**EXERCISE BRIEF:**
Pull out every line of the entries below that contains the string "screenshot" and copy each one unchanged.

**Element and text position data:**
* * * *
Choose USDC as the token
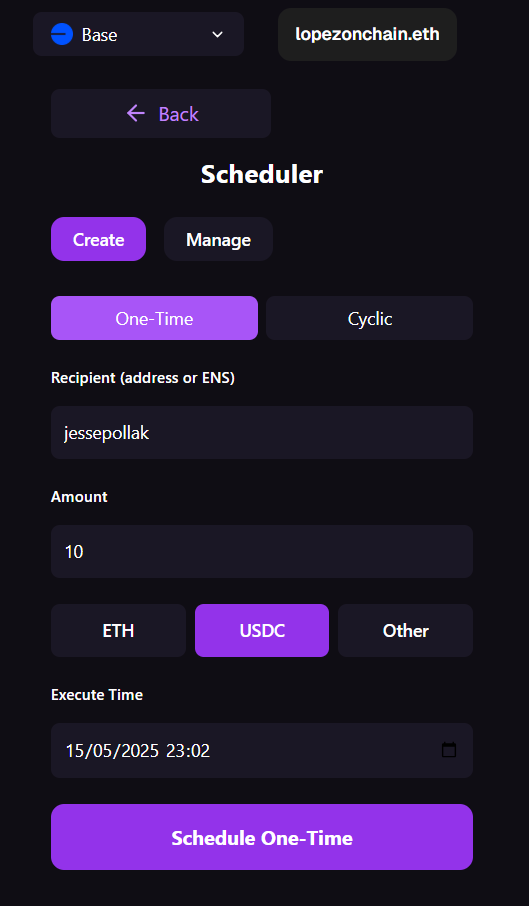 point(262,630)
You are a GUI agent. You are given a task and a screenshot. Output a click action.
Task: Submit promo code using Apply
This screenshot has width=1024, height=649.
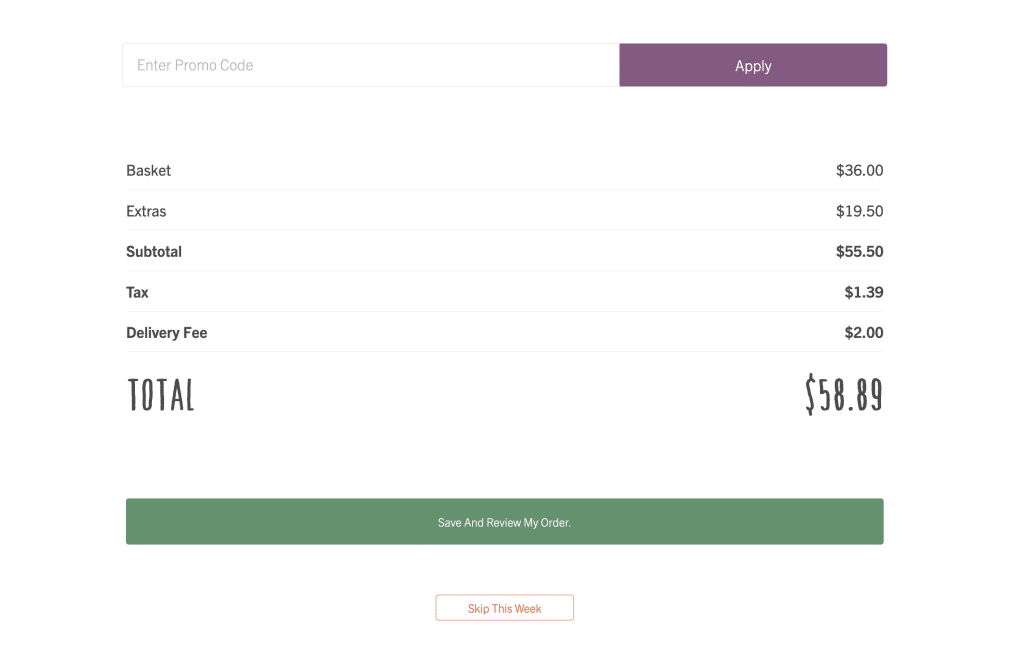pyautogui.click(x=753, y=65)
* * * *
**COMPLETED EXERCISE:**
You are a GUI agent. You are given a task and a screenshot. Output a click action.
This screenshot has width=1024, height=649.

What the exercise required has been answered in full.